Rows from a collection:
▬▬▬▬▬▬

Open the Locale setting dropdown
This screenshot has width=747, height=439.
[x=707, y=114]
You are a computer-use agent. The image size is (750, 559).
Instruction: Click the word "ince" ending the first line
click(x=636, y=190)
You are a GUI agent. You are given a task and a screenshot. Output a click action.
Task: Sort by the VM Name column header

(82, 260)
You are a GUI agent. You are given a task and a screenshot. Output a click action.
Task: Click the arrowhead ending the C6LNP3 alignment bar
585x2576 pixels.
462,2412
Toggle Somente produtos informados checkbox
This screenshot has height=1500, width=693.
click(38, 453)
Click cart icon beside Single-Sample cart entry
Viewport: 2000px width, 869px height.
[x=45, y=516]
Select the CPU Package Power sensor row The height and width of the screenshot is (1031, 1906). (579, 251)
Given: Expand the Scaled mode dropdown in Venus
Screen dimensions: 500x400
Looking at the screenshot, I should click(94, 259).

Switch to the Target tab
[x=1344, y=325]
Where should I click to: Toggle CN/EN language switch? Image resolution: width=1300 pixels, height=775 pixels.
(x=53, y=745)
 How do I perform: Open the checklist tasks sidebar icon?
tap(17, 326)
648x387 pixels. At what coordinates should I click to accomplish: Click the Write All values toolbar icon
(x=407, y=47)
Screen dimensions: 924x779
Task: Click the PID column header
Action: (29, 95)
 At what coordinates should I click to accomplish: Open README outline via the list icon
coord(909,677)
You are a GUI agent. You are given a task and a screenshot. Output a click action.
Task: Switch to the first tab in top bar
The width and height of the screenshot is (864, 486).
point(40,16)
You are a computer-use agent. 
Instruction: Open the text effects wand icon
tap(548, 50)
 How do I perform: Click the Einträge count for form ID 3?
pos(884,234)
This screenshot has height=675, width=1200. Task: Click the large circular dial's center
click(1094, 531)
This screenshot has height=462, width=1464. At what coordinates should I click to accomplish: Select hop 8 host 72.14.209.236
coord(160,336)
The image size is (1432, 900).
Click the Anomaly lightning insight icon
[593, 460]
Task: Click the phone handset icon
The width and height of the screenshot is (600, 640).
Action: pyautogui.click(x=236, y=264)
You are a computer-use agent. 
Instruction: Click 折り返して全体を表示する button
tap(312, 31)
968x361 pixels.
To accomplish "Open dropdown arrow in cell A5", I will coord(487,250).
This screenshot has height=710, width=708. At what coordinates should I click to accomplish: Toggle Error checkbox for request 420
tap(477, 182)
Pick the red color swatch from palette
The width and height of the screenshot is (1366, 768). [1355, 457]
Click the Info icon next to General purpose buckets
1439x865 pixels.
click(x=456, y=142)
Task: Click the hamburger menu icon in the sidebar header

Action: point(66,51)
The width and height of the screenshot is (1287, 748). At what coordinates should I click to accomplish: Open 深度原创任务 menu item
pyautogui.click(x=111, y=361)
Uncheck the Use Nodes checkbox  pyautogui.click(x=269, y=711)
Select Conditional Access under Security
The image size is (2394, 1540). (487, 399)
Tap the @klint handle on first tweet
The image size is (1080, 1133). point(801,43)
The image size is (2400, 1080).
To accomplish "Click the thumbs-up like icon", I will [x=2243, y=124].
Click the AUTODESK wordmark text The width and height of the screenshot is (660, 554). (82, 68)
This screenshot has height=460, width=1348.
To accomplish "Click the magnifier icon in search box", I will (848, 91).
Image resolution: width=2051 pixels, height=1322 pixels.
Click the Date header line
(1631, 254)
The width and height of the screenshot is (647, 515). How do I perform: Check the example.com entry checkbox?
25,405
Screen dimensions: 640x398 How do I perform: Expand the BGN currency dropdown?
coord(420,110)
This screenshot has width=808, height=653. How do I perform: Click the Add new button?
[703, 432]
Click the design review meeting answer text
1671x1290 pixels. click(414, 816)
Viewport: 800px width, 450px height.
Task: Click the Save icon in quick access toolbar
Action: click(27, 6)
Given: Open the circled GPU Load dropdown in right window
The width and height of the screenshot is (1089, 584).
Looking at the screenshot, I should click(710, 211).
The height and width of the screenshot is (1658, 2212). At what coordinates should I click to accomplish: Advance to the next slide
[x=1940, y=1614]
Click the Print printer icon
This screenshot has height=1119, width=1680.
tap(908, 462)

▬▬▬▬▬▬

Quote verbatim the lines starting at the line that contains "This screenshot has width=808, height=653." and ending at the last of the rows.

This screenshot has width=808, height=653. How do I perform: Click the Add new button?
[703, 432]
Click the design review meeting answer text
1671x1290 pixels. click(414, 816)
Viewport: 800px width, 450px height.
Task: Click the Save icon in quick access toolbar
Action: click(27, 6)
Given: Open the circled GPU Load dropdown in right window
The width and height of the screenshot is (1089, 584).
Looking at the screenshot, I should click(710, 211).
The height and width of the screenshot is (1658, 2212). At what coordinates should I click to accomplish: Advance to the next slide
[x=1940, y=1614]
Click the Print printer icon
This screenshot has height=1119, width=1680.
tap(908, 462)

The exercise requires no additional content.